What this task involves — Every record here needs to be written out again exactly.
======== Information
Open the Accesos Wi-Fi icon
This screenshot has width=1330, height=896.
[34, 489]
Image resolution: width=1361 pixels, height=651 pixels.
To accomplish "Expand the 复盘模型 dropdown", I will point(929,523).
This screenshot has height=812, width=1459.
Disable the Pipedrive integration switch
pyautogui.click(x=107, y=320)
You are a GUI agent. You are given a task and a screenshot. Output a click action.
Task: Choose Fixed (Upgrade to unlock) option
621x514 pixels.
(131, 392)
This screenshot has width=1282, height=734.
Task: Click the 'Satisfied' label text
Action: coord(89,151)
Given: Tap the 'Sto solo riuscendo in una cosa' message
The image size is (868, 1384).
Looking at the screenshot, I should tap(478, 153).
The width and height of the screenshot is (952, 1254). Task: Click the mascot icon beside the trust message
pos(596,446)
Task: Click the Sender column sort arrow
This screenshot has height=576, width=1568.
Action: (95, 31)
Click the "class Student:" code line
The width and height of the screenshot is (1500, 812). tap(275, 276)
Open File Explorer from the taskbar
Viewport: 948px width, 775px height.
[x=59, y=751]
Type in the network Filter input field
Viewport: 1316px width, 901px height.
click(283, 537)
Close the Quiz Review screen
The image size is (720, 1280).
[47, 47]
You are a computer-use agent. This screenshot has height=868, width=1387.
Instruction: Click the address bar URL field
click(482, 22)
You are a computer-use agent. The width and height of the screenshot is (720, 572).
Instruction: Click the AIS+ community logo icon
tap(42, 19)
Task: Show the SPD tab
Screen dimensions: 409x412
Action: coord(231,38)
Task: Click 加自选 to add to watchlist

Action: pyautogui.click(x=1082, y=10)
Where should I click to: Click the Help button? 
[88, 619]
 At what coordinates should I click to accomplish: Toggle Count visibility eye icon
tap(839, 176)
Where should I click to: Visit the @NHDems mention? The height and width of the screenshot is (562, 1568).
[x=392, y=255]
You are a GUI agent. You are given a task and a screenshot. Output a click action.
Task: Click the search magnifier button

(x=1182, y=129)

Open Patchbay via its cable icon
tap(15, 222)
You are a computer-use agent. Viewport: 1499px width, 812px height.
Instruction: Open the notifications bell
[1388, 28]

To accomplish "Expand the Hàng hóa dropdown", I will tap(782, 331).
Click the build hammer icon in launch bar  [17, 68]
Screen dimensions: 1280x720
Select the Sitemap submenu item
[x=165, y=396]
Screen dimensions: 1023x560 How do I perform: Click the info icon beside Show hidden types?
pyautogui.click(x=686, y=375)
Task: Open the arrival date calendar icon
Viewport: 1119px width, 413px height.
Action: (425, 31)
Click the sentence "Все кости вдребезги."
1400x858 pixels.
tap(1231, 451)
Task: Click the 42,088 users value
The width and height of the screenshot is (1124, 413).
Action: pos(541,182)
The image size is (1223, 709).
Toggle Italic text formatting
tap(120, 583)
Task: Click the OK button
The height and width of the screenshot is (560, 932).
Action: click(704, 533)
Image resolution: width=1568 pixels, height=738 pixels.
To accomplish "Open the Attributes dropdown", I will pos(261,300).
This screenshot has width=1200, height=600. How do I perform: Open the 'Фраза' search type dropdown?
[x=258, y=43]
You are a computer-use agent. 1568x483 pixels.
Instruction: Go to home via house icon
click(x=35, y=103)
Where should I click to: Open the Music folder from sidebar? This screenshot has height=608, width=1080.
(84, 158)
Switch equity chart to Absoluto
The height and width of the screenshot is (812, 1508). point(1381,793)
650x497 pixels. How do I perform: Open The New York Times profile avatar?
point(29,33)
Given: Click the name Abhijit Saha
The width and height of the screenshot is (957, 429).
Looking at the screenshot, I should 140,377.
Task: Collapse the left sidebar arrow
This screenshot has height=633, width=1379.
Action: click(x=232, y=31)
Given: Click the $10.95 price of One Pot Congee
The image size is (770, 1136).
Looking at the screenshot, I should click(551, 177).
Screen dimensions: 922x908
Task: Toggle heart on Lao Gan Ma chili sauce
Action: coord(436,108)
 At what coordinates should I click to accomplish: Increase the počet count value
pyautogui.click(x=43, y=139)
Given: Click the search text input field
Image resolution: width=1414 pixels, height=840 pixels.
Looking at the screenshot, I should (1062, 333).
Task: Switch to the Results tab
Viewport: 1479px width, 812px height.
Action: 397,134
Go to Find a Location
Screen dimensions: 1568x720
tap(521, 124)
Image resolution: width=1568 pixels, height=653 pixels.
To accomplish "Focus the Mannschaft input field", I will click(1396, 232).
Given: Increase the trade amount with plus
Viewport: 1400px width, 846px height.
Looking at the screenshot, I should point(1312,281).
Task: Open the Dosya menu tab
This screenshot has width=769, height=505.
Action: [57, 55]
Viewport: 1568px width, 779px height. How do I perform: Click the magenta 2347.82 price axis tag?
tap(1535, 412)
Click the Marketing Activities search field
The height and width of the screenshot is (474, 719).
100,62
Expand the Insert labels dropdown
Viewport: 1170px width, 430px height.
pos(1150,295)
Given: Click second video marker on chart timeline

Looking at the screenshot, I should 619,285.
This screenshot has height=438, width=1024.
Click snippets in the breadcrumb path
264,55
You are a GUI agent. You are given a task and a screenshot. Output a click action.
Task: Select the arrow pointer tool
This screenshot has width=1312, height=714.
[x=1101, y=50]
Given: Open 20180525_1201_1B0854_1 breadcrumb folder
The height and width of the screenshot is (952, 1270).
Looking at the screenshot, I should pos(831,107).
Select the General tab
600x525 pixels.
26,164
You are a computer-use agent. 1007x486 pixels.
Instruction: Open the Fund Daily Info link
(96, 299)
================
Task response —
Open the Accesos Wi-Fi icon
This screenshot has width=1330, height=896.
[34, 489]
Image resolution: width=1361 pixels, height=651 pixels.
To accomplish "Expand the 复盘模型 dropdown", I will point(929,523).
This screenshot has height=812, width=1459.
Disable the Pipedrive integration switch
pyautogui.click(x=107, y=320)
You are a GUI agent. You are given a task and a screenshot. Output a click action.
Task: Choose Fixed (Upgrade to unlock) option
621x514 pixels.
(131, 392)
This screenshot has width=1282, height=734.
Task: Click the 'Satisfied' label text
Action: coord(89,151)
Given: Tap the 'Sto solo riuscendo in una cosa' message
The image size is (868, 1384).
Looking at the screenshot, I should tap(478, 153).
The width and height of the screenshot is (952, 1254). Task: Click the mascot icon beside the trust message
pos(596,446)
Task: Click the Sender column sort arrow
This screenshot has height=576, width=1568.
Action: (95, 31)
Click the "class Student:" code line
The width and height of the screenshot is (1500, 812). tap(275, 276)
Open File Explorer from the taskbar
Viewport: 948px width, 775px height.
[x=59, y=751]
Type in the network Filter input field
Viewport: 1316px width, 901px height.
click(283, 537)
Close the Quiz Review screen
The image size is (720, 1280).
[47, 47]
You are a computer-use agent. This screenshot has height=868, width=1387.
Instruction: Click the address bar URL field
click(482, 22)
You are a computer-use agent. The width and height of the screenshot is (720, 572).
Instruction: Click the AIS+ community logo icon
tap(42, 19)
Task: Show the SPD tab
Screen dimensions: 409x412
Action: coord(231,38)
Task: Click 加自选 to add to watchlist

Action: pyautogui.click(x=1082, y=10)
Where should I click to: Click the Help button? 
[88, 619]
 At what coordinates should I click to accomplish: Toggle Count visibility eye icon
tap(839, 176)
Where should I click to: Visit the @NHDems mention? The height and width of the screenshot is (562, 1568).
[x=392, y=255]
You are a GUI agent. You are given a task and a screenshot. Output a click action.
Task: Click the search magnifier button

(x=1182, y=129)

Open Patchbay via its cable icon
tap(15, 222)
You are a computer-use agent. Viewport: 1499px width, 812px height.
Instruction: Open the notifications bell
[1388, 28]

To accomplish "Expand the Hàng hóa dropdown", I will tap(782, 331).
Click the build hammer icon in launch bar  [17, 68]
Screen dimensions: 1280x720
Select the Sitemap submenu item
[x=165, y=396]
Screen dimensions: 1023x560 How do I perform: Click the info icon beside Show hidden types?
pyautogui.click(x=686, y=375)
Task: Open the arrival date calendar icon
Viewport: 1119px width, 413px height.
Action: (425, 31)
Click the sentence "Все кости вдребезги."
1400x858 pixels.
tap(1231, 451)
Task: Click the 42,088 users value
The width and height of the screenshot is (1124, 413).
Action: pos(541,182)
The image size is (1223, 709).
Toggle Italic text formatting
tap(120, 583)
Task: Click the OK button
The height and width of the screenshot is (560, 932).
Action: click(704, 533)
Image resolution: width=1568 pixels, height=738 pixels.
To accomplish "Open the Attributes dropdown", I will pos(261,300).
This screenshot has width=1200, height=600. How do I perform: Open the 'Фраза' search type dropdown?
[x=258, y=43]
You are a computer-use agent. 1568x483 pixels.
Instruction: Go to home via house icon
click(x=35, y=103)
Where should I click to: Open the Music folder from sidebar? This screenshot has height=608, width=1080.
(84, 158)
Switch equity chart to Absoluto
The height and width of the screenshot is (812, 1508). point(1381,793)
650x497 pixels. How do I perform: Open The New York Times profile avatar?
point(29,33)
Given: Click the name Abhijit Saha
The width and height of the screenshot is (957, 429).
Looking at the screenshot, I should 140,377.
Task: Collapse the left sidebar arrow
This screenshot has height=633, width=1379.
Action: click(x=232, y=31)
Given: Click the $10.95 price of One Pot Congee
The image size is (770, 1136).
Looking at the screenshot, I should click(551, 177).
Screen dimensions: 922x908
Task: Toggle heart on Lao Gan Ma chili sauce
Action: coord(436,108)
 At what coordinates should I click to accomplish: Increase the počet count value
pyautogui.click(x=43, y=139)
Given: Click the search text input field
Image resolution: width=1414 pixels, height=840 pixels.
Looking at the screenshot, I should (1062, 333).
Task: Switch to the Results tab
Viewport: 1479px width, 812px height.
Action: 397,134
Go to Find a Location
Screen dimensions: 1568x720
tap(521, 124)
Image resolution: width=1568 pixels, height=653 pixels.
To accomplish "Focus the Mannschaft input field", I will click(1396, 232).
Given: Increase the trade amount with plus
Viewport: 1400px width, 846px height.
Looking at the screenshot, I should point(1312,281).
Task: Open the Dosya menu tab
This screenshot has width=769, height=505.
Action: [57, 55]
Viewport: 1568px width, 779px height. How do I perform: Click the magenta 2347.82 price axis tag?
tap(1535, 412)
Click the Marketing Activities search field
The height and width of the screenshot is (474, 719).
100,62
Expand the Insert labels dropdown
Viewport: 1170px width, 430px height.
pos(1150,295)
Given: Click second video marker on chart timeline

Looking at the screenshot, I should 619,285.
This screenshot has height=438, width=1024.
Click snippets in the breadcrumb path
264,55
You are a GUI agent. You are given a task and a screenshot. Output a click action.
Task: Select the arrow pointer tool
This screenshot has width=1312, height=714.
[x=1101, y=50]
Given: Open 20180525_1201_1B0854_1 breadcrumb folder
The height and width of the screenshot is (952, 1270).
Looking at the screenshot, I should pos(831,107).
Select the General tab
600x525 pixels.
26,164
You are a computer-use agent. 1007x486 pixels.
Instruction: Open the Fund Daily Info link
(96, 299)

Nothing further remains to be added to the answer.